**Entries supplied**.

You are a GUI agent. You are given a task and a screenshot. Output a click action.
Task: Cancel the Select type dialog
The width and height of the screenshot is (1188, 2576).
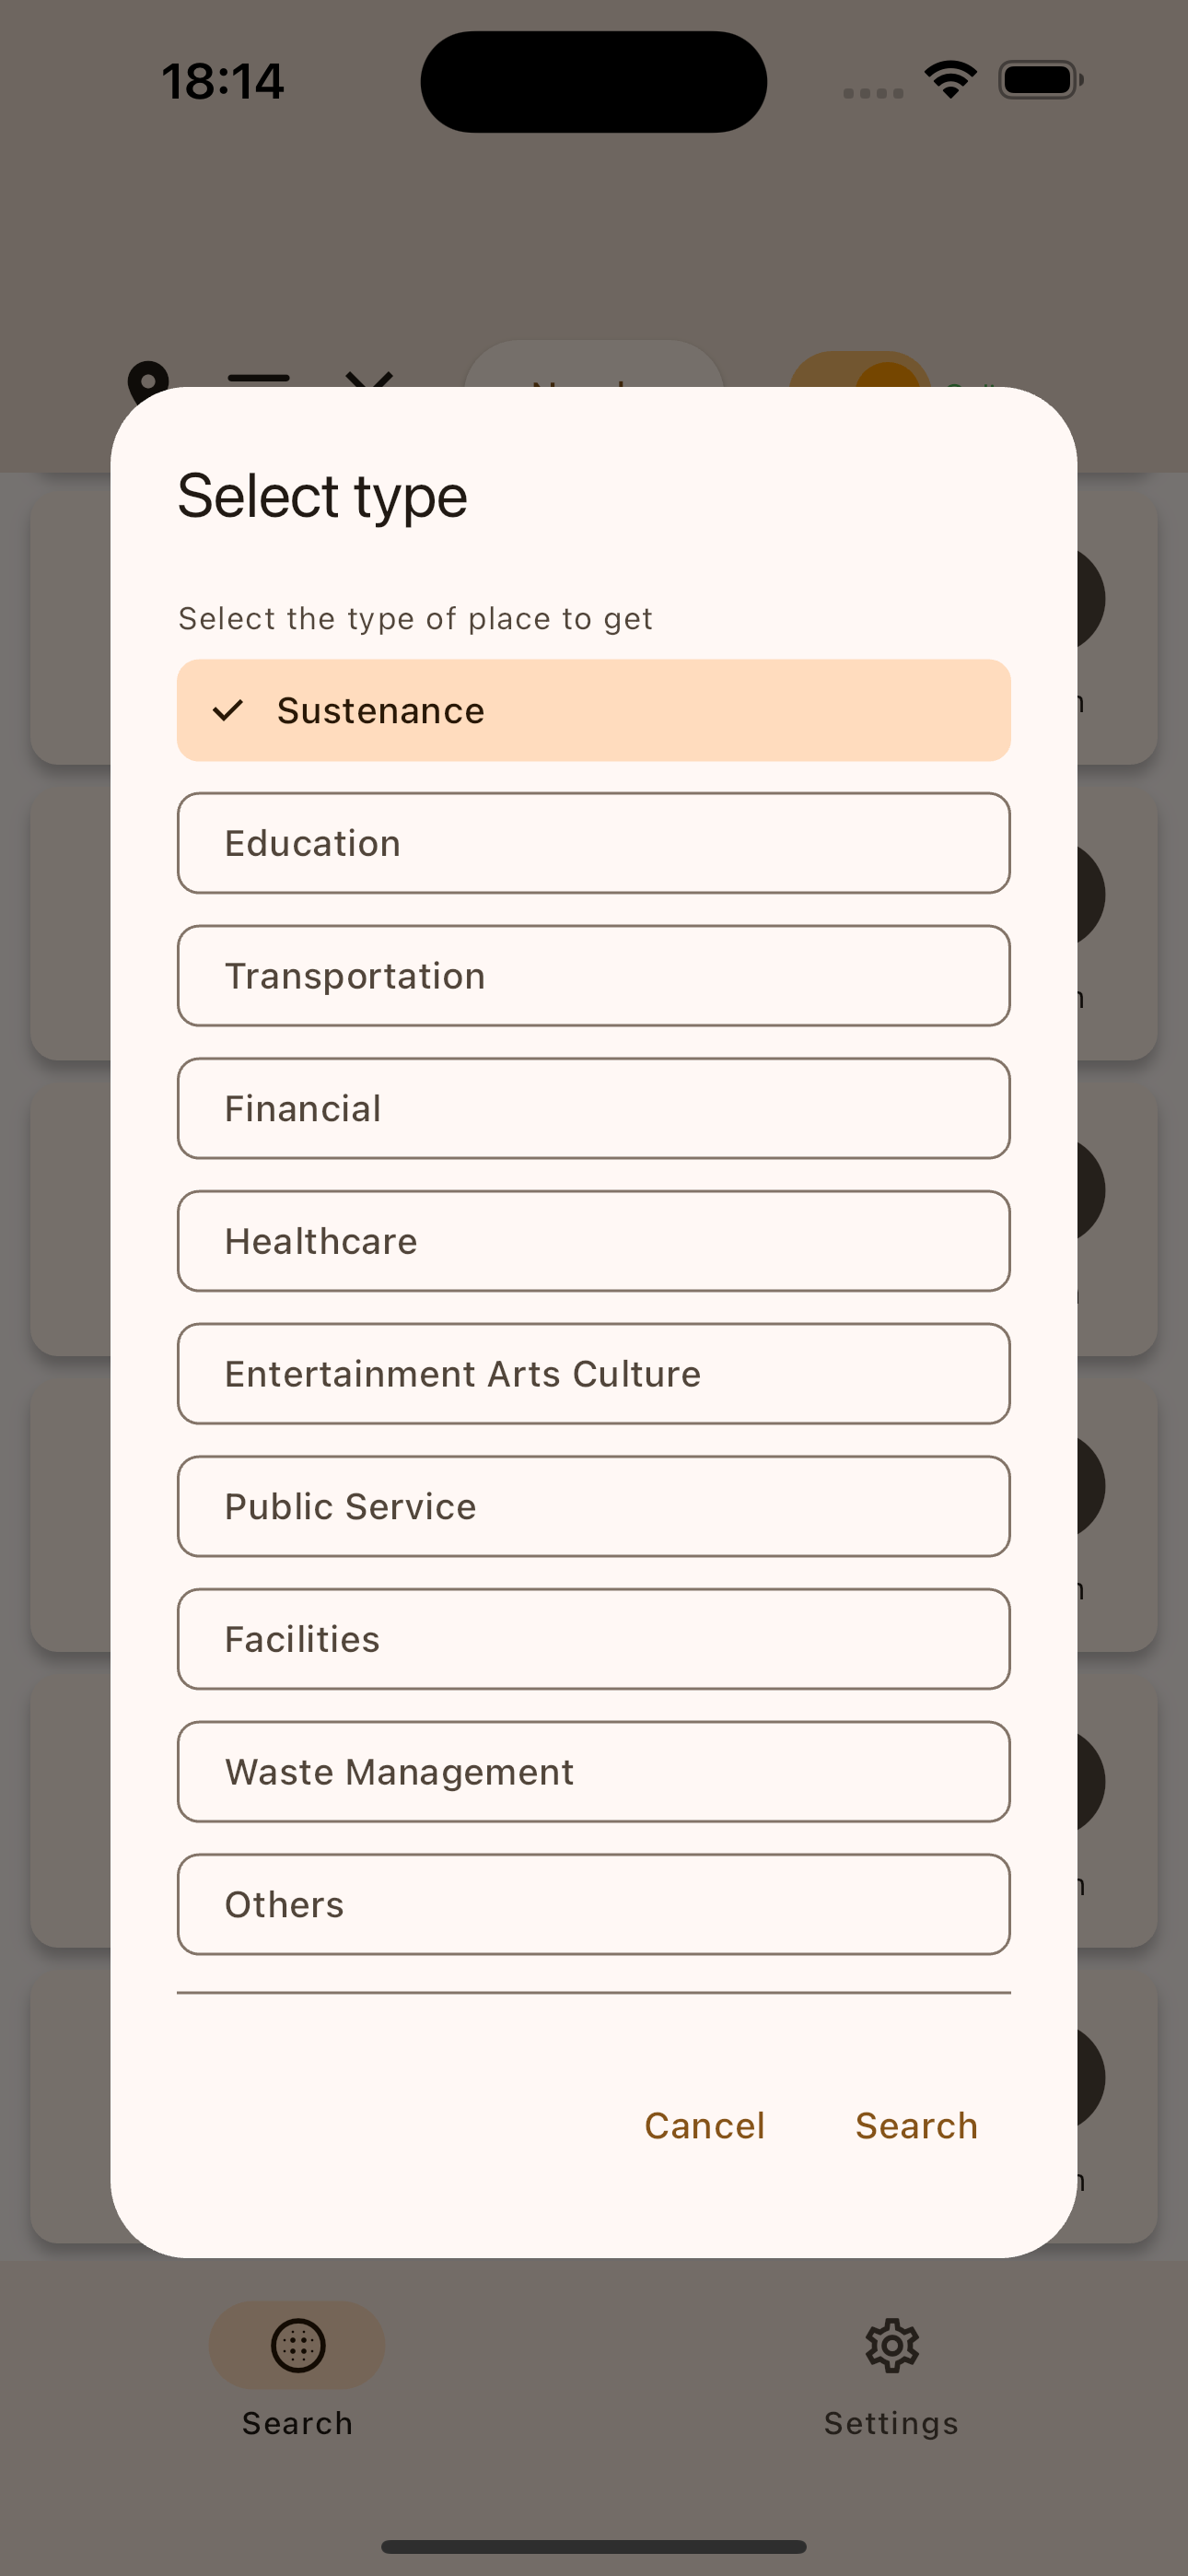click(x=704, y=2125)
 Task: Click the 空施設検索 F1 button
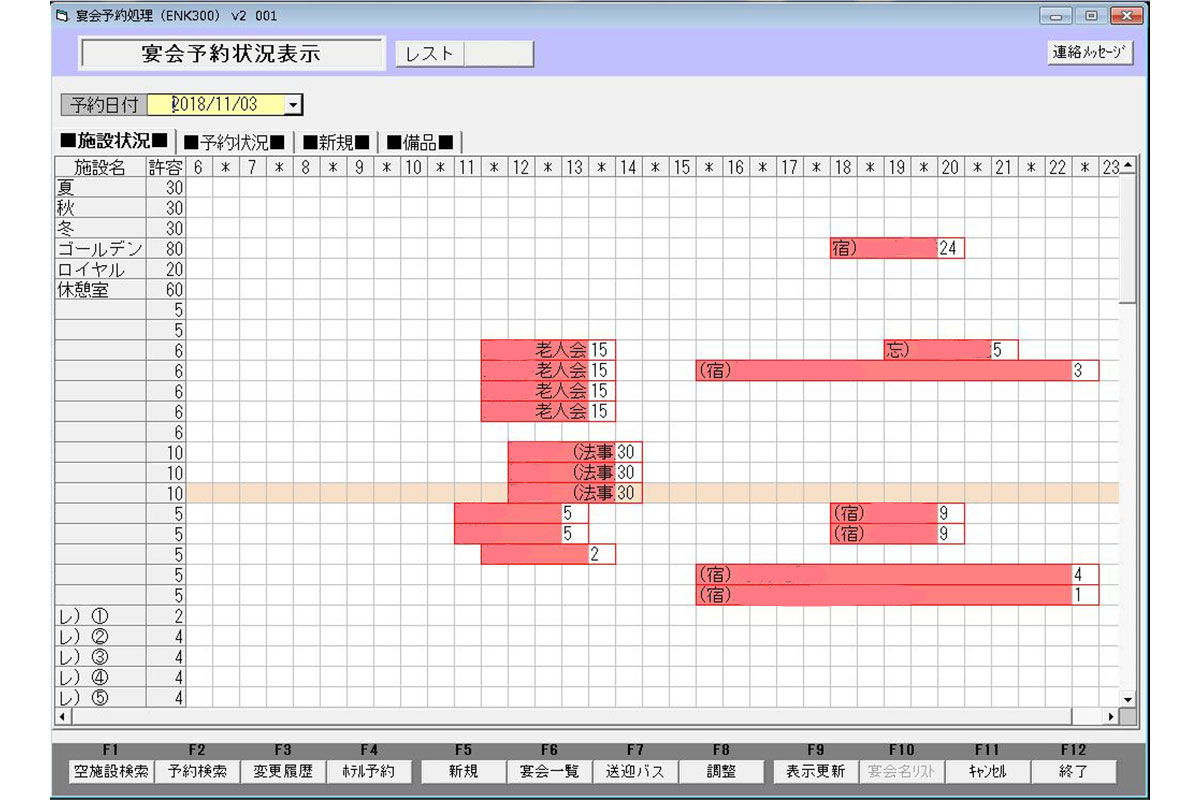(x=110, y=771)
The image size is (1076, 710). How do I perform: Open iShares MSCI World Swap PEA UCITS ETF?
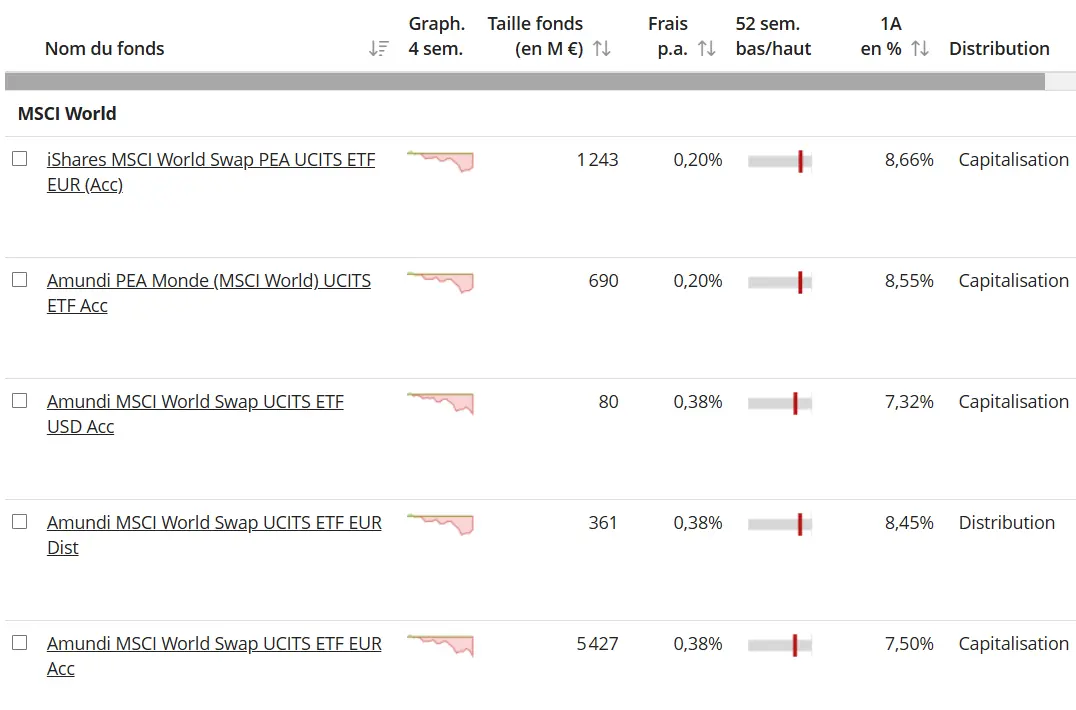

**Required work**. Transcribe every entry exactly. Leave out the pictures.

**Exercise output**.
You are a GUI agent. You are given a task and a screenshot. Output a click action.
Task: Cancel the Select type dialog
The width and height of the screenshot is (1188, 2576).
click(x=704, y=2125)
 Task: Click the 空施設検索 F1 button
(x=110, y=771)
The image size is (1076, 710). How do I perform: Open iShares MSCI World Swap PEA UCITS ETF?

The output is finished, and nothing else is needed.